Camp McCall, located off Highway 11 near the small town of Sunset in Pickens County, has provided a mountaintop Christian camping experience for nearly 129,000 boys during its 57 years of existence.

This summer, under the theme, “Every Life Saturated,” camp director “Spinner” Allen and his staff of college-age staffers will serve more than 2,000 1st-through-12th-graders over 12 sessions of camp. Contrary to conventional wisdom, campers don’t have to be RAs (Royal Ambassadors), said Allen. “We want every church to feel welcome here, whether they have RAs, Awana, something else, or nothing at all,” he said.

Allen spent summers at McCall as a boy and served as a staff member while in college. (That’s when he got his nickname — an unwritten requirement for all McCall staffers.) In 2015, he was tapped to head the operations at Camp McCall.

Teens worship at a North Greenville University “Fuge” camp.

“What I’ve really been discovering since I’ve been back is the incredibly powerful way God has been changing lives, restoring relationships and calling boys, young men and men to Himself for over five decades,” he said. “My expectation is that He will continue to do that this summer.”

South Carolina’s three SCBC-affiliated colleges are also offering Christian youth camp opportunities this summer. North Greenville University and Charleston Southern University will host “Fuge” camps, which are sponsored by LifeWay Christian Resources of the Southern Baptist Convention, and Anderson University will offer six weeks of camp under the direction of evangelist Clayton King.

After a day of missions projects, “Fuge” campers at Charleston Southern University pose for a group photo.

At North Greenville, more than 7,000 teens from South Carolina and other states are expected to participate in Centrifuge camps, where they will be divided into groups for recreation and Bible study based on age and will take part in creative, active, performance and classroom-based activities.

About 3,000 teenagers and adult leaders are expected to attend M-Fuge camp at CSU, where, in addition to recreational activities, they will focus on missions learning sessions as well as hands-on mission opportunities, leaving campus each day to serve in missions work around Charleston.

Physical fitness activities are part of Crossroads Summer Camps at Anderson University.

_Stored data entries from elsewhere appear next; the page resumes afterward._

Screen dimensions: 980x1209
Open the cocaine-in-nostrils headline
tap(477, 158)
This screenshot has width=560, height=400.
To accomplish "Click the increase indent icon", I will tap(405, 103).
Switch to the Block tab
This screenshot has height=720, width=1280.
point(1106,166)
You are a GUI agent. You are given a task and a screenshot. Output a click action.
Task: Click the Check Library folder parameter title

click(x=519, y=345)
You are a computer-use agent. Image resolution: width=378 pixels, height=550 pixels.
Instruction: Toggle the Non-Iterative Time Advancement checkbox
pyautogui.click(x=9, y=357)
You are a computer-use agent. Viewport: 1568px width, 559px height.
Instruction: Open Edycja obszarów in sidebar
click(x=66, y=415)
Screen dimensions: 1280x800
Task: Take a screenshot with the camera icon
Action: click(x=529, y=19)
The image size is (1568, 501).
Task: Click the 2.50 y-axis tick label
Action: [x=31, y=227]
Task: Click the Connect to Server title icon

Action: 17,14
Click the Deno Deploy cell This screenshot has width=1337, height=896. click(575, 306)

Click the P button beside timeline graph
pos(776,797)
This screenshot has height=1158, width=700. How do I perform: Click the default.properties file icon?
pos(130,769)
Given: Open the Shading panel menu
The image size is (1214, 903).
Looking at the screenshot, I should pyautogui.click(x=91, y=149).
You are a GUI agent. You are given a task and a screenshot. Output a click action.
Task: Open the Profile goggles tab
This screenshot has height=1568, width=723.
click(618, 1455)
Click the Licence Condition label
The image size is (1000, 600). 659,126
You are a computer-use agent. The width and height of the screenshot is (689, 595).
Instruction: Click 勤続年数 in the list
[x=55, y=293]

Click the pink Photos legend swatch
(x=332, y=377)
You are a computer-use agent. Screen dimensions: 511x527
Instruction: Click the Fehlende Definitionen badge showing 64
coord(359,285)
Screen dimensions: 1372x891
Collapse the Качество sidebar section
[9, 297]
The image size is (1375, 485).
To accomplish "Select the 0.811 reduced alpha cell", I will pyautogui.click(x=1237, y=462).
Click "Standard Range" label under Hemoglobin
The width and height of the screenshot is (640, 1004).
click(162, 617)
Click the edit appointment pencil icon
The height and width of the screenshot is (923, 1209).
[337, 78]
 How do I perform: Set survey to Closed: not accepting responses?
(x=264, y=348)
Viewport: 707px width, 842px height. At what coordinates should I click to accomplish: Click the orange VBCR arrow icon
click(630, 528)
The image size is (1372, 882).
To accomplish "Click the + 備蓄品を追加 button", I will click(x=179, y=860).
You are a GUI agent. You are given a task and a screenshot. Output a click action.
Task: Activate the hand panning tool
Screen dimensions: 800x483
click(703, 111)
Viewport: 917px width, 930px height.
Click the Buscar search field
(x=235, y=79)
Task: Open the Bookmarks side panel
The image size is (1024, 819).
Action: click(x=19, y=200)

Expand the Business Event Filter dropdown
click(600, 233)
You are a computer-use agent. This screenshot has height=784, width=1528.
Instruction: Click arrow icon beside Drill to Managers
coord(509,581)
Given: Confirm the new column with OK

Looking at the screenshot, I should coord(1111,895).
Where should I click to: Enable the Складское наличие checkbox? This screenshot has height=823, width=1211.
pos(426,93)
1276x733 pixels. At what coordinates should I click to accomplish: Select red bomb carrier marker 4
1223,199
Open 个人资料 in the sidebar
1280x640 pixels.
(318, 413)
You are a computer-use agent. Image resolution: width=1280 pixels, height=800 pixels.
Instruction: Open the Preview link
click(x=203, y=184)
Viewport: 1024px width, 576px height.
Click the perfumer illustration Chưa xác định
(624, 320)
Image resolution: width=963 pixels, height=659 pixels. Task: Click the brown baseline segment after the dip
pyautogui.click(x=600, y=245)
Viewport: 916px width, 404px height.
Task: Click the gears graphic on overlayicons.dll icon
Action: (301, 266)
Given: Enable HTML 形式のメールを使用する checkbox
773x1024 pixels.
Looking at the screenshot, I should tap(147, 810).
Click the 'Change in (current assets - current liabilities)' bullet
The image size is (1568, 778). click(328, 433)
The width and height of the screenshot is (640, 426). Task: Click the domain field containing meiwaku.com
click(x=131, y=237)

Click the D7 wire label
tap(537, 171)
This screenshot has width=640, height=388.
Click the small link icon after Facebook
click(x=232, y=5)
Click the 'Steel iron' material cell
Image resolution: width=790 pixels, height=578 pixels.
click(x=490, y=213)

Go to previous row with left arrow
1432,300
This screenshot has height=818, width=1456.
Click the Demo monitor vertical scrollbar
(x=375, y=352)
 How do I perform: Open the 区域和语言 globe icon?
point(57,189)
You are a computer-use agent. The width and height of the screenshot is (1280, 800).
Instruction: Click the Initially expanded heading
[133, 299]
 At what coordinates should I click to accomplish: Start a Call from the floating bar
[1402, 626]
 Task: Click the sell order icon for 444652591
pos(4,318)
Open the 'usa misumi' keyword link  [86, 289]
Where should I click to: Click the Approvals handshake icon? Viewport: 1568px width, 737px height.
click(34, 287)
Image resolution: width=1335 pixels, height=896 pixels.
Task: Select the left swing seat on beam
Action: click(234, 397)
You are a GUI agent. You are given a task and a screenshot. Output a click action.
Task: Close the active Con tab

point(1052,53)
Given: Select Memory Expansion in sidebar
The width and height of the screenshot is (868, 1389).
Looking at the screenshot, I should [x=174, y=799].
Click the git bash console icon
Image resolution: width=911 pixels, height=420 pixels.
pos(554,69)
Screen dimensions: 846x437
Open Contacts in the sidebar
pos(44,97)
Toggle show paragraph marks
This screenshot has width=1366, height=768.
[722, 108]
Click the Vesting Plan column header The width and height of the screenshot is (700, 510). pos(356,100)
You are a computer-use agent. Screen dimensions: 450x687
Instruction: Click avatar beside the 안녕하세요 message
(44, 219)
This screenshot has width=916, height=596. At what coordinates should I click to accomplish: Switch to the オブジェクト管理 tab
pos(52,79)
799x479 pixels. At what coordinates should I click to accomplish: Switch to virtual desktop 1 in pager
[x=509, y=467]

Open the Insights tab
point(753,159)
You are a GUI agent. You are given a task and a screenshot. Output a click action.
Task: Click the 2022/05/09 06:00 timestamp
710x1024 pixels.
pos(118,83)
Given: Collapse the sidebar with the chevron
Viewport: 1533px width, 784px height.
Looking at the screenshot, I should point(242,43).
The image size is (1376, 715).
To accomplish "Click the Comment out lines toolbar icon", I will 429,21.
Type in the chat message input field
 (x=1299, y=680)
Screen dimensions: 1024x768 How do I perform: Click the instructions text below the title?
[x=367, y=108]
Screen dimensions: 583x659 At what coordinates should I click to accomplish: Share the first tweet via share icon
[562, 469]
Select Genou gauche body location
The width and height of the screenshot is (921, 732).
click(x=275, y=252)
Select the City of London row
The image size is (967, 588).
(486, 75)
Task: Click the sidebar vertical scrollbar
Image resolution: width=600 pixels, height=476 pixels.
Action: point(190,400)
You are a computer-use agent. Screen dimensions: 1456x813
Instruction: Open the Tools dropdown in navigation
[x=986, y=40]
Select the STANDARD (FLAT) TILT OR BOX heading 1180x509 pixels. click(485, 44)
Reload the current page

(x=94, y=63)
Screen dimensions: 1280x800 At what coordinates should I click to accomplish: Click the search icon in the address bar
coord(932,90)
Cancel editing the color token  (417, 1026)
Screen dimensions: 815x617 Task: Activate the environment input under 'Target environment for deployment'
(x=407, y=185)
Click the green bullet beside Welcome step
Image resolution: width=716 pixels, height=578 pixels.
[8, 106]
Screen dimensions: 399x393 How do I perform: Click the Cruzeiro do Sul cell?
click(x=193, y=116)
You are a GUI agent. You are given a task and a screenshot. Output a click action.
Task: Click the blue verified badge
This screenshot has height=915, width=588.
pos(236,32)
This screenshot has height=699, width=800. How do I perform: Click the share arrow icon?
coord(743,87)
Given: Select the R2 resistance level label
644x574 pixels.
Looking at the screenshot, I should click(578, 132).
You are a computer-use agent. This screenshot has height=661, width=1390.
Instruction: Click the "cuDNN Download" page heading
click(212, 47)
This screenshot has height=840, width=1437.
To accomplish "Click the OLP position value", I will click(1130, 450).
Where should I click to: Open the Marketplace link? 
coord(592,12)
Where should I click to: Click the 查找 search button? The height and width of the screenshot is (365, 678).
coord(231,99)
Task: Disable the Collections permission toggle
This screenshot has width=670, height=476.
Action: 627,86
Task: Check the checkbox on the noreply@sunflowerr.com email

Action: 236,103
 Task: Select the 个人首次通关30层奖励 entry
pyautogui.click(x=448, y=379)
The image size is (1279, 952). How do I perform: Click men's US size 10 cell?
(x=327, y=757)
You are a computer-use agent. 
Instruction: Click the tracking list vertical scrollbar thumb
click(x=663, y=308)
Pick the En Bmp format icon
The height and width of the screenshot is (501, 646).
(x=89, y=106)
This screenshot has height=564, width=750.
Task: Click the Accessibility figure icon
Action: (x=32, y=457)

At Anderson University, close to 5,000 campers and their leaders will take part in Crossroads Summer Camps, where the aim is clear: “to preach the gospel and make disciples.” In 22 years of Crossroads Summer Camps, more than 70,000 6th-12th-graders have attended, said King, and more than 9,000 salvation experiences have been recorded. In excess of 140 churches are expected to take part in this summer’s Crossroads camps at Anderson University.

— Butch Blume is managing editor for The Courier. Scott Vaughan heads Scott Vaughan Communications, helping churches effectively convey themselves to their communities, and writes for the South Carolina Baptist Convention.